Among the records that follow, how many lines contain the word "Switch"? Give the number and no other words.

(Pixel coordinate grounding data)
- - - - -
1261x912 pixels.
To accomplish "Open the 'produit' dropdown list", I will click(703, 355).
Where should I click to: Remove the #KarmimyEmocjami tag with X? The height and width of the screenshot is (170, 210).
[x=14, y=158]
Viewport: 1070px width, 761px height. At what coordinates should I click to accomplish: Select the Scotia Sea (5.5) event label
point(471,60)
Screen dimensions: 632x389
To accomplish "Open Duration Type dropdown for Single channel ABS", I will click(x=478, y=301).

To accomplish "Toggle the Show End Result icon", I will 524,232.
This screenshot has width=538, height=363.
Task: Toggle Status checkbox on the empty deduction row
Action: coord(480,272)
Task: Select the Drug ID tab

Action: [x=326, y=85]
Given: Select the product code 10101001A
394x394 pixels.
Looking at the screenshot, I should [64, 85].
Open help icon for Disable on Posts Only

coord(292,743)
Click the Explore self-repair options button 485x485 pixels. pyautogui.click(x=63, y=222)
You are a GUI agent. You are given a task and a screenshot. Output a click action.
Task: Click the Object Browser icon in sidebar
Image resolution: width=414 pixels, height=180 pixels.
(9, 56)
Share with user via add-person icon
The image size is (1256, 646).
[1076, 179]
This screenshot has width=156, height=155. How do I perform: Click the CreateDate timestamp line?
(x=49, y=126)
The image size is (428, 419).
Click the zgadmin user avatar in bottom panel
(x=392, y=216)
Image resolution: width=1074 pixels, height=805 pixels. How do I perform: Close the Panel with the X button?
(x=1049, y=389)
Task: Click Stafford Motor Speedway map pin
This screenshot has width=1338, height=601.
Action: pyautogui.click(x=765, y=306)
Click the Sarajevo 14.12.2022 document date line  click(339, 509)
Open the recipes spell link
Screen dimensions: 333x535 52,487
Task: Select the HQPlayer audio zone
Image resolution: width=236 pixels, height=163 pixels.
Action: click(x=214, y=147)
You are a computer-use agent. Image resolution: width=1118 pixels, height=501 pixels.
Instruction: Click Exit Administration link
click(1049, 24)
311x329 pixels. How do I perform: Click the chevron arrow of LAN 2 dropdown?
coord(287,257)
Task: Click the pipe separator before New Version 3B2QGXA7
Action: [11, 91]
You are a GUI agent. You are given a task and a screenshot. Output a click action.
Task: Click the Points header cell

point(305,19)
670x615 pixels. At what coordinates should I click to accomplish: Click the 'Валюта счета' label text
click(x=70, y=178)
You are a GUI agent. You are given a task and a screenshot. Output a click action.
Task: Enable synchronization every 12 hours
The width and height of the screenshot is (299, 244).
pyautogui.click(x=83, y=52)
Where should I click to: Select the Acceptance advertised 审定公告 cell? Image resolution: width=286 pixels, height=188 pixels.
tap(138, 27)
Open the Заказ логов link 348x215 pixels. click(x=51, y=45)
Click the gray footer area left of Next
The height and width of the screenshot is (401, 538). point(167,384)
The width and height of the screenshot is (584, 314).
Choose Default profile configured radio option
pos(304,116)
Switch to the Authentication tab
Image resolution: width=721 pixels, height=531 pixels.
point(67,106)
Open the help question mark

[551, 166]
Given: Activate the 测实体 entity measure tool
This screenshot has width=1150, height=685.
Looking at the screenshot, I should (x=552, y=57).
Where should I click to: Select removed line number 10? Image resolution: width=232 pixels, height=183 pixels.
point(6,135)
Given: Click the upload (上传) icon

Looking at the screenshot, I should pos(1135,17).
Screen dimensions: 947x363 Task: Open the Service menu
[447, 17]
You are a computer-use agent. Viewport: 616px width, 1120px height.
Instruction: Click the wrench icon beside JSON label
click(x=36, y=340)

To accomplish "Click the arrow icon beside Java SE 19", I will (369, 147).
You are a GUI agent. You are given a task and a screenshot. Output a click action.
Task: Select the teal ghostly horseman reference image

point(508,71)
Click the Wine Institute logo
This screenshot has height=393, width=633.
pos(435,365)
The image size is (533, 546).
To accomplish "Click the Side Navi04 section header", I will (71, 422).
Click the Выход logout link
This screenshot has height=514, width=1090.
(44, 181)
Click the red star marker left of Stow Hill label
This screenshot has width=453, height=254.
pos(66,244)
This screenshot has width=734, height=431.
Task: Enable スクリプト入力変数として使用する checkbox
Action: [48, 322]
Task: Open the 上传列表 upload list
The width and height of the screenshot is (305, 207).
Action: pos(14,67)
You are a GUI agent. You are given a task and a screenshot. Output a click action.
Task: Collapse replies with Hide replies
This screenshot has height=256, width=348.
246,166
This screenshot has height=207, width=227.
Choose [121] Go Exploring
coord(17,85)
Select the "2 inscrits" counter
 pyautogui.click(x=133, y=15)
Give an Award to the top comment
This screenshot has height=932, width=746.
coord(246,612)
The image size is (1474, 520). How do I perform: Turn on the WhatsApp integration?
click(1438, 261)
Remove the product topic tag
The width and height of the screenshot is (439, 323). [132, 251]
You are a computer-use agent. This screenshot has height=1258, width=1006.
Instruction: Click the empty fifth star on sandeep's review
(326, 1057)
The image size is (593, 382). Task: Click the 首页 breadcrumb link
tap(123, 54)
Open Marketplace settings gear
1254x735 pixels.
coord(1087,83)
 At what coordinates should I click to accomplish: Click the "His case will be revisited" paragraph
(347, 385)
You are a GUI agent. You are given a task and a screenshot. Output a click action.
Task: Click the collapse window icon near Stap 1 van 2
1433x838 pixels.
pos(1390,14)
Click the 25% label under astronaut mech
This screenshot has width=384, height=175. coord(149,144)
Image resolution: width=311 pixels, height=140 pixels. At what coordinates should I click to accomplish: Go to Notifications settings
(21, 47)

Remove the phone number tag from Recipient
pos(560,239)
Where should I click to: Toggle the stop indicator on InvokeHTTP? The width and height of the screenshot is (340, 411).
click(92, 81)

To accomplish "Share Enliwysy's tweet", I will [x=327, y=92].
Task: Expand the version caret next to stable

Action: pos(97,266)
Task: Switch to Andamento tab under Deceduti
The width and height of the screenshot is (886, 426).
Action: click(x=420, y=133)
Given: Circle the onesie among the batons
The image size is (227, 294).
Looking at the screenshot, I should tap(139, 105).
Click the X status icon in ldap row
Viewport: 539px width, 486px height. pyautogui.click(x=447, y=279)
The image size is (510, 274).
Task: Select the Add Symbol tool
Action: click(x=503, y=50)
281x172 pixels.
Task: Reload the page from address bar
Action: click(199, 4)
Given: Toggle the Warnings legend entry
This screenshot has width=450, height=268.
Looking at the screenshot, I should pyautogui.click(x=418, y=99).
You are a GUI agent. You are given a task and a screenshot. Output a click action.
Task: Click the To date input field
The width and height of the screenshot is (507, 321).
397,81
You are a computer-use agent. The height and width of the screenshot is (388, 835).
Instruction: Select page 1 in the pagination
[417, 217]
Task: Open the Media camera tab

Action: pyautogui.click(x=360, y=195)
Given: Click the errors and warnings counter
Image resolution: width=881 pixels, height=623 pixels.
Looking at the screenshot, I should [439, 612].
- - - - -
→ **EXERCISE RESPONSE**
2